_EXCERPT PROVIDED_

^^^^^^^^

And your non sequitur from getting your kid tutoring to gifting them a house is patently offensive to this middle-class American.
EMB — August 3, 2010
To me, the craziest part of this story was that there are "gifted" kindergarten classes in the first place.
I feel like throughout elementary school just having separate "reading groups" and "math groups" works just fine to accommodate students with varying abilities. Even that though seems like it would be a pretty bad idea in kindergarten.
Is "gifted" kindergarten a wide-spread phenomenon?
Gina — August 3, 2010
Kyle - no, you have major logic fail. The point of the post is that there *is* a finite amount of people who are allowed to learn certain things. Those who go to better schools will have far more access to information and learning than those who are unable to pass the tests being discussed and must go to public schools that are increasingly underfunded. If no one ever taught me a robust vocabulary, it's going to be pretty difficult for me to read Shakespeare. But I'm guessing you'd argue that those kids should just pull themselves up by their bootstraps, check out some Shakespeare from the library, and get to reading.
Also, yes, the reductive conclusion is ridiculous. Perhaps you've heard of reductio ad absurdum?

^^^^^^^^

_STORED DATA_
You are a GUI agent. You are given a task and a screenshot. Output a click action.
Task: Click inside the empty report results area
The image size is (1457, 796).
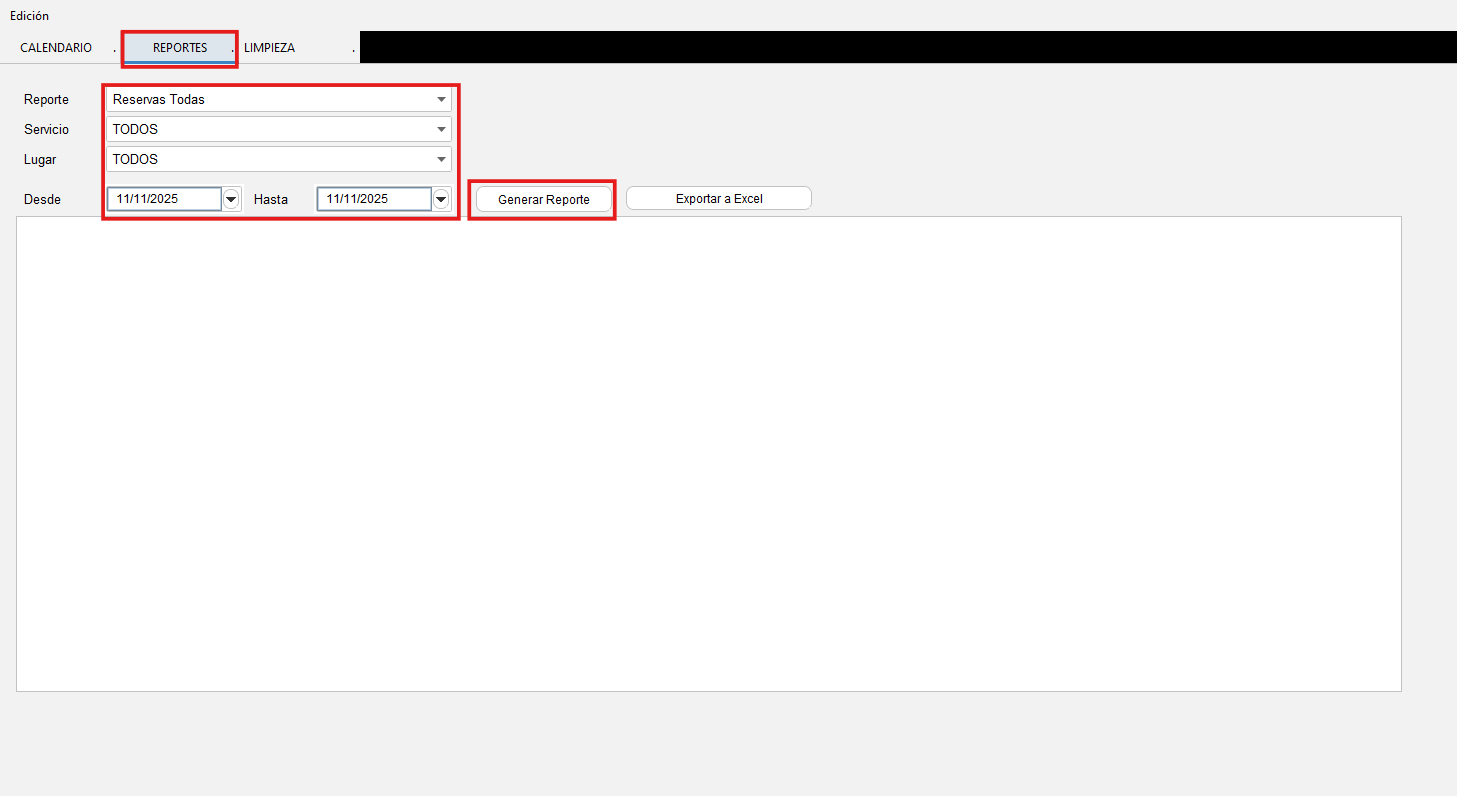pos(708,453)
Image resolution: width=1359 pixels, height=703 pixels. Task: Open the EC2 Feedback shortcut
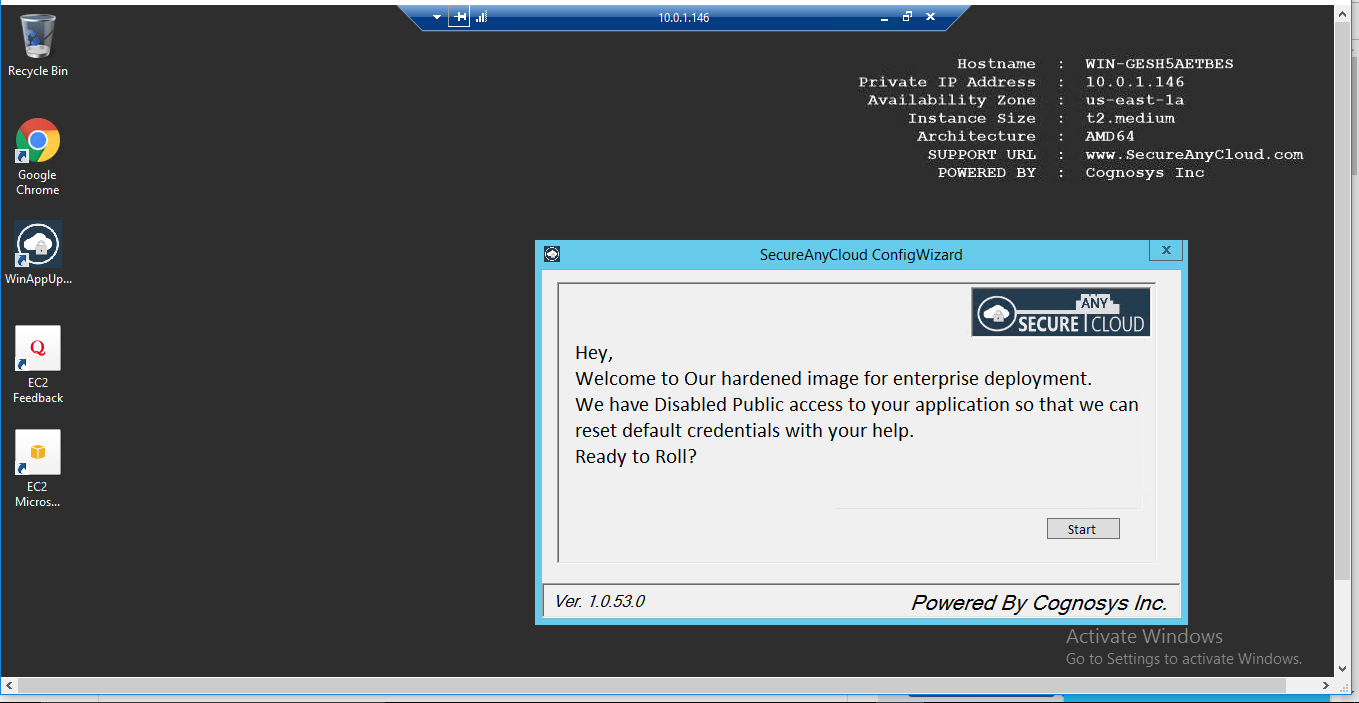click(37, 347)

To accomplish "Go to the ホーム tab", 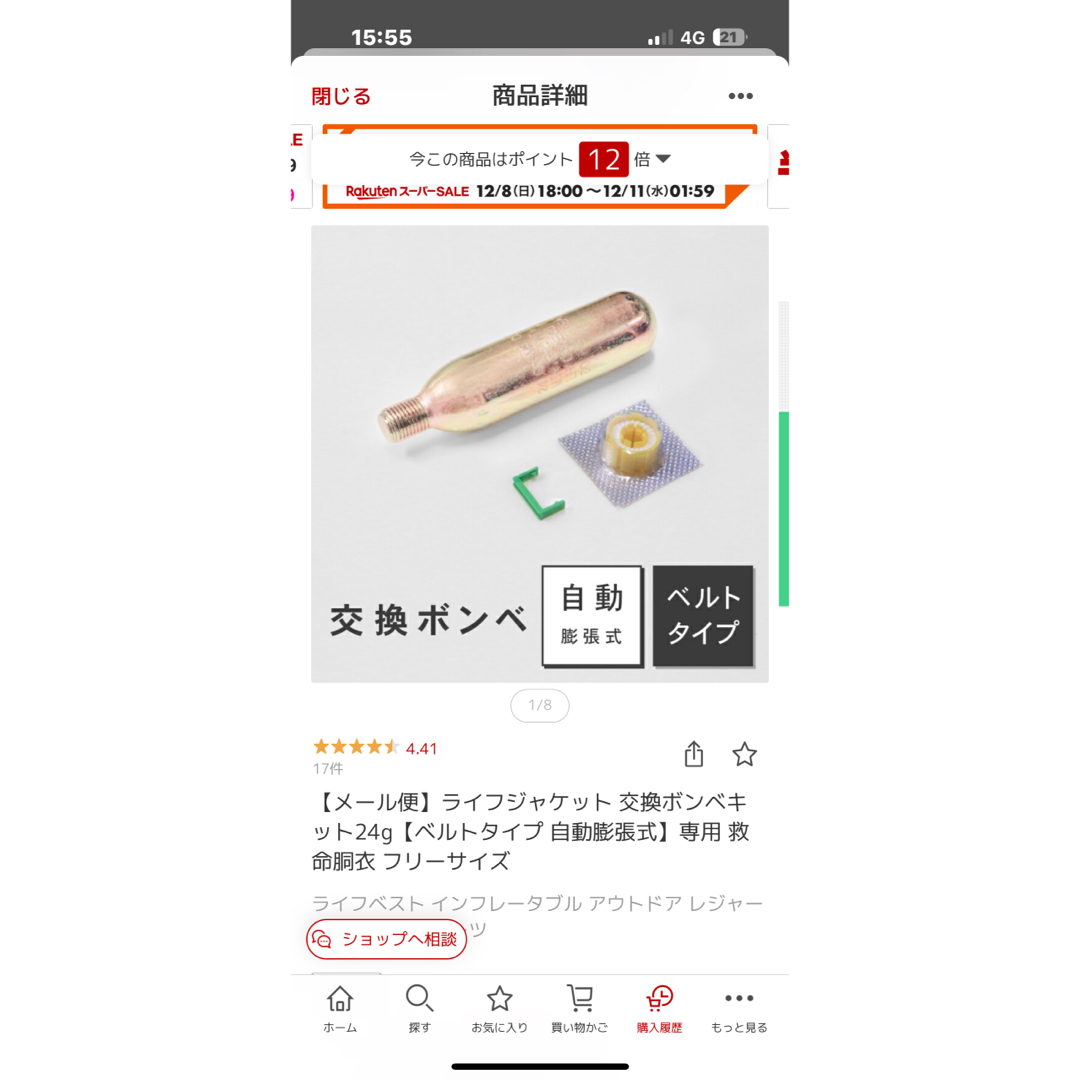I will point(340,1009).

^^^^^^^^

_REQUIREMENT_
Answer these questions about the comment thread on gifted kindergarten:
1. What date is shown with the comments from EMB and Gina?
2. What does EMB say works fine in elementary school to accommodate students with varying abilities?
3. Whose works does Gina say would be hard to read without a robust vocabulary?

_TASK SOLUTION_
1. August 3, 2010
2. Separate "reading groups" and "math groups"
3. Shakespeare's